When the line containing "804x600 pixels." appears in the data below, begin copying there and stop only after the line containing "Click the axis".

*** Data for review Section Begins ***

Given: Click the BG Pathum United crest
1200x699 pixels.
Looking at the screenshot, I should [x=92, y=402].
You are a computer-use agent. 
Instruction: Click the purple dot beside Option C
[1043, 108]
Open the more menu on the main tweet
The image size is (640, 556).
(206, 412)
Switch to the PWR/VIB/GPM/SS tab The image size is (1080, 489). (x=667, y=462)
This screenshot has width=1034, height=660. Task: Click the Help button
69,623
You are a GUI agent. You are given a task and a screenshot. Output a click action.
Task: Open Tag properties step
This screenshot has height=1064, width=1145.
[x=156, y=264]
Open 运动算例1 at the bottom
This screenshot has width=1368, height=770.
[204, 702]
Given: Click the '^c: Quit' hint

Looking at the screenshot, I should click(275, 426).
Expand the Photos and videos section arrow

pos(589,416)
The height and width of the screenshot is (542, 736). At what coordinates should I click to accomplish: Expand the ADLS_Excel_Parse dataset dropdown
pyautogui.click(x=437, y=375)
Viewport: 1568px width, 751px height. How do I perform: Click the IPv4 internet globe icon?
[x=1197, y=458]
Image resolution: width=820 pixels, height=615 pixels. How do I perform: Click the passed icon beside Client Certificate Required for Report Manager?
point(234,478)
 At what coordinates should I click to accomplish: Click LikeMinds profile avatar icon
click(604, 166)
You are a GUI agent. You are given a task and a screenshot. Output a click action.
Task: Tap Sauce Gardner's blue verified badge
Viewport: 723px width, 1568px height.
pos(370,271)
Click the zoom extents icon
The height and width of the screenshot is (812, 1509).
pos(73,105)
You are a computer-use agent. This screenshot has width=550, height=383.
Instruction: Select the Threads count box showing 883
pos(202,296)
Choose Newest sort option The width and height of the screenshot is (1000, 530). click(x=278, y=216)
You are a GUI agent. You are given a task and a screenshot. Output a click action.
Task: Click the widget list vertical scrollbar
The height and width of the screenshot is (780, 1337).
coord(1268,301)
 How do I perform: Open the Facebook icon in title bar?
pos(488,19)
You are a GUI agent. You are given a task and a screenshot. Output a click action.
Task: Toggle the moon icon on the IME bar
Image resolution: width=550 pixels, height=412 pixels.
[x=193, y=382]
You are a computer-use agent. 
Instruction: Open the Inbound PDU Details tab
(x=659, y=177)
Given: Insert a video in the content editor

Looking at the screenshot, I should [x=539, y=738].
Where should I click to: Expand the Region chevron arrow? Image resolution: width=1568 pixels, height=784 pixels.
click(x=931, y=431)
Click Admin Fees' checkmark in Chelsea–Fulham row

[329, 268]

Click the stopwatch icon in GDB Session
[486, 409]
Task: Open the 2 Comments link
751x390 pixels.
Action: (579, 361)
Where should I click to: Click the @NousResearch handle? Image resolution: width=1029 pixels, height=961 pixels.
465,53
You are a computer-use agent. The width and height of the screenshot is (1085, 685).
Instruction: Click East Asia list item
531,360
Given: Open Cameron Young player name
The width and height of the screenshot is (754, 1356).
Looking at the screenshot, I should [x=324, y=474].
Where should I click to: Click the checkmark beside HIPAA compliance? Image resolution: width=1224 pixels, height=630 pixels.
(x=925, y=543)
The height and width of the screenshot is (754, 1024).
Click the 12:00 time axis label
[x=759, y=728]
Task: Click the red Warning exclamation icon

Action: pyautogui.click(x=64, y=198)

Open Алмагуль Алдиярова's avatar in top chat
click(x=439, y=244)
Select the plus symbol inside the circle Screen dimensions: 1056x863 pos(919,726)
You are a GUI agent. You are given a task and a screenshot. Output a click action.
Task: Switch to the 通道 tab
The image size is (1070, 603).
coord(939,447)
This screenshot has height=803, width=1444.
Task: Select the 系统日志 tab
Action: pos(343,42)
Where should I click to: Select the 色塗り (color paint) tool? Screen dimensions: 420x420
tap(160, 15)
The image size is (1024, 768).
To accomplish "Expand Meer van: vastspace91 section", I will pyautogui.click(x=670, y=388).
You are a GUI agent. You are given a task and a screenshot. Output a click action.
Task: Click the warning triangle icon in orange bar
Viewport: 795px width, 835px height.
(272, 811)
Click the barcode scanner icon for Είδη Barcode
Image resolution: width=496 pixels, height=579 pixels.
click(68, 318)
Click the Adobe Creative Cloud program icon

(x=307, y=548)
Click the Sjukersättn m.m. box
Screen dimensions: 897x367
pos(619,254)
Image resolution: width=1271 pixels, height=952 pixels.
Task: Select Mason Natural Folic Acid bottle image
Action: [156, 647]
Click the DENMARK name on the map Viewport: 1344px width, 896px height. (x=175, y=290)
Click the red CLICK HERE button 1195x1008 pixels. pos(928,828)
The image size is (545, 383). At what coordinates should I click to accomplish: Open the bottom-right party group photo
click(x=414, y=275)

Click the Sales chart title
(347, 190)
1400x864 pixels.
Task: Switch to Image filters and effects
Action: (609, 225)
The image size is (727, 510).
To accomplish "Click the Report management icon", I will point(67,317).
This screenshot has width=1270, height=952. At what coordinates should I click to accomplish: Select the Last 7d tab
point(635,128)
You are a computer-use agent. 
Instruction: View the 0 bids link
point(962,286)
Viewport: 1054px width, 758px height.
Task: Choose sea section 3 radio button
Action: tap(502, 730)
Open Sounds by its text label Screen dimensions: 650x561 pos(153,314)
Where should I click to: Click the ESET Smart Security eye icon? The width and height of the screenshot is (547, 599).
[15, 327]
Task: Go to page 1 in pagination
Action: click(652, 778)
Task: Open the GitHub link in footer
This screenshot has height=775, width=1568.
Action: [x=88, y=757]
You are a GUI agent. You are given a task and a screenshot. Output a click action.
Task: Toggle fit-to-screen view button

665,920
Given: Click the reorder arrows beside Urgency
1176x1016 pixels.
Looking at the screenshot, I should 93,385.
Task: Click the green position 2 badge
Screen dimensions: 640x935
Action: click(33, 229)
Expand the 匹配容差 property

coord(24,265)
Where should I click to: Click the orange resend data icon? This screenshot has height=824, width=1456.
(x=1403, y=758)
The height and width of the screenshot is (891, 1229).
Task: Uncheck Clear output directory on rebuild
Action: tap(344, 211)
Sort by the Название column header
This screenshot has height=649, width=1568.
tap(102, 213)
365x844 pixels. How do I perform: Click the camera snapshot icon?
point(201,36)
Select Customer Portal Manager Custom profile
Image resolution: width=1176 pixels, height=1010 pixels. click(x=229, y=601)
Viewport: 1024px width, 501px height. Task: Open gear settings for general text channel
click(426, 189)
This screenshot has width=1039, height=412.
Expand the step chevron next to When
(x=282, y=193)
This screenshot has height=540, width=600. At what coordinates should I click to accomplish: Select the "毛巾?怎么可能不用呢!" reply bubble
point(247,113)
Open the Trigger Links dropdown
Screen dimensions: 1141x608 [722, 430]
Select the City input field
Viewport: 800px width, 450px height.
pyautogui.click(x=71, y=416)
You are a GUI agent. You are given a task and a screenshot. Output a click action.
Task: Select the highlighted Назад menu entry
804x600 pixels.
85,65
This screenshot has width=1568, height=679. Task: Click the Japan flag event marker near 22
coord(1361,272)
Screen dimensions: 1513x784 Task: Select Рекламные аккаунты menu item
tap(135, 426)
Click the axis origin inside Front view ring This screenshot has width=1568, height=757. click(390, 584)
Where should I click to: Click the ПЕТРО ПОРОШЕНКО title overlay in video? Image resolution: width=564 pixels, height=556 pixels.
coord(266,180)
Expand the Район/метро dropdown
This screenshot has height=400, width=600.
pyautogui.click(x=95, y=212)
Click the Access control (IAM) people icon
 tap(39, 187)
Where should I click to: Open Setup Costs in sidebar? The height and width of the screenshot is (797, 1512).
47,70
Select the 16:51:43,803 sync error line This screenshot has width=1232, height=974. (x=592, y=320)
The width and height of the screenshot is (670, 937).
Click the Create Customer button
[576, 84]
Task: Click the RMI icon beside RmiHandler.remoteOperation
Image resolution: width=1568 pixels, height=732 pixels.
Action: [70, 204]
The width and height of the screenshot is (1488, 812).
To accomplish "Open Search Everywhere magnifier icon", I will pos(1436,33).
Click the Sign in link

*** Data for review Section Ends ***

*Task output*
804x600 pixels.
85,65
This screenshot has width=1568, height=679. Task: Click the Japan flag event marker near 22
coord(1361,272)
Screen dimensions: 1513x784 Task: Select Рекламные аккаунты menu item
tap(135, 426)
Click the axis origin inside Front view ring This screenshot has width=1568, height=757. click(390, 584)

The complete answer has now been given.